--- YOUR TASK ---
With the images removed, reproduce each entry below word for word.

--- INFORMATION GIVEN ---
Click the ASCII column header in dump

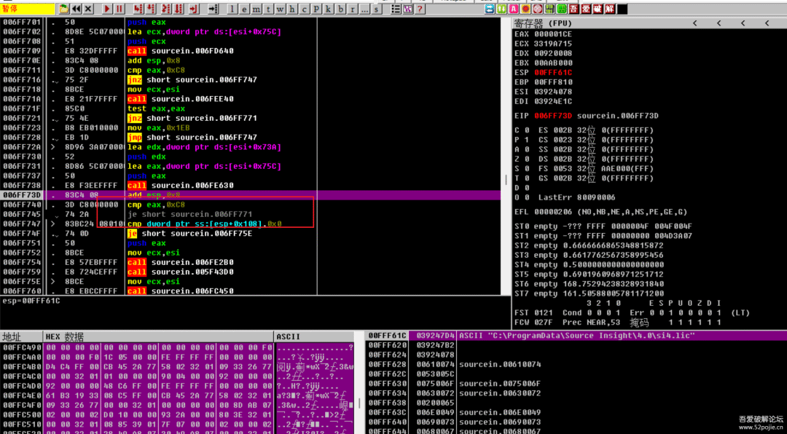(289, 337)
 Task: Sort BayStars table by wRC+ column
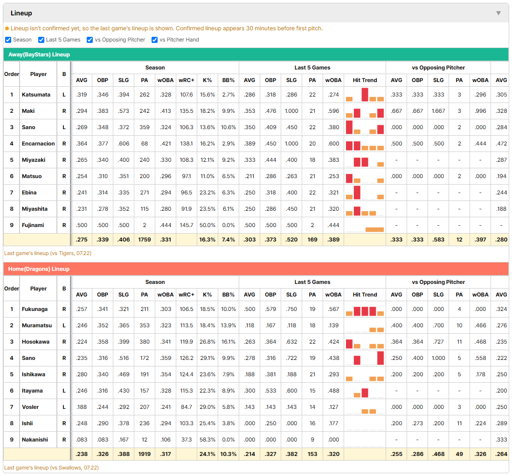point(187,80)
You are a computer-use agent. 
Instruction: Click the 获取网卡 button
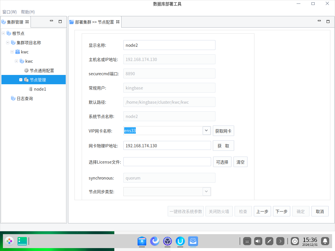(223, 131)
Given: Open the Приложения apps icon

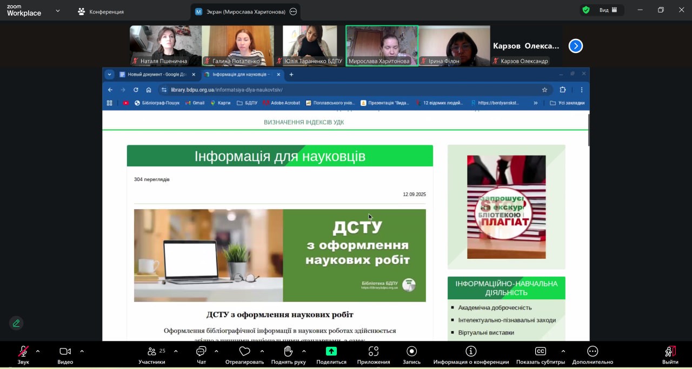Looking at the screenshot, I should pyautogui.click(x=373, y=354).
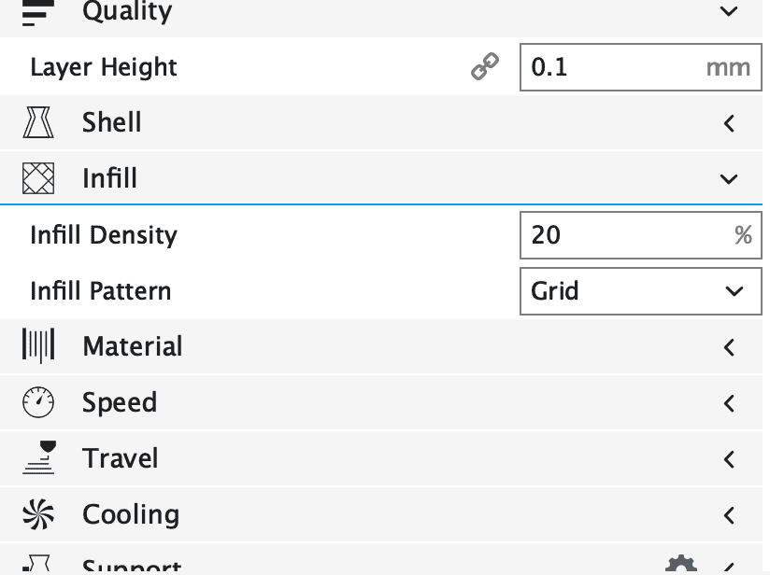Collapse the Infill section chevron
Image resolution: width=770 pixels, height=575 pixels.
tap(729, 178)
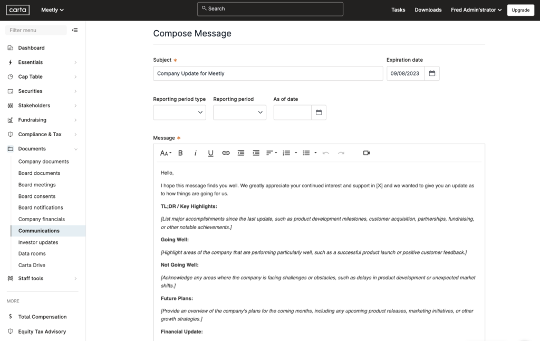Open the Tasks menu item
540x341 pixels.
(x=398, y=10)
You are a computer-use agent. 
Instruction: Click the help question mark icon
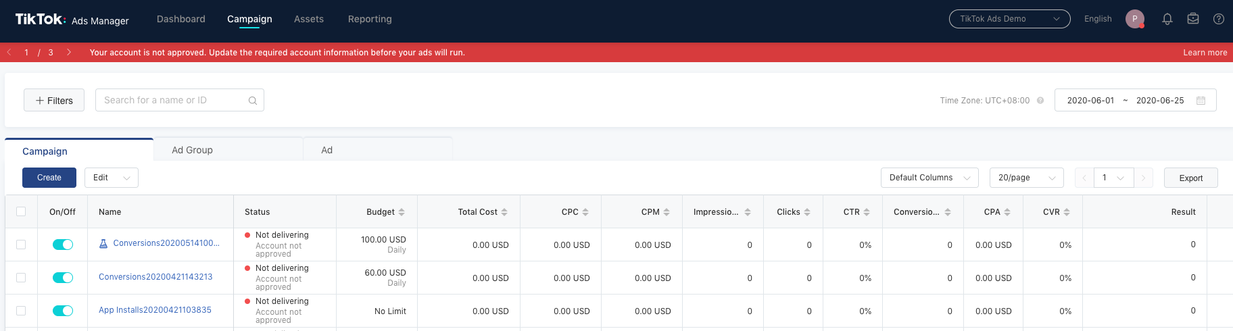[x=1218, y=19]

--- TASK SOLUTION ---
Click the ASCII column header in dump

(289, 337)
 Task: Sort BayStars table by wRC+ column
point(187,80)
You are a computer-use agent. 
Instruction: Click the 获取网卡 button
(223, 131)
Given: Open the Приложения apps icon

Looking at the screenshot, I should pyautogui.click(x=373, y=354).
Collapse the Infill section chevron
Image resolution: width=770 pixels, height=575 pixels.
tap(729, 178)
Open the Tasks menu item
540x341 pixels.
(x=398, y=10)
You are a computer-use agent. 
Instruction: Click the help question mark icon
[x=1218, y=19]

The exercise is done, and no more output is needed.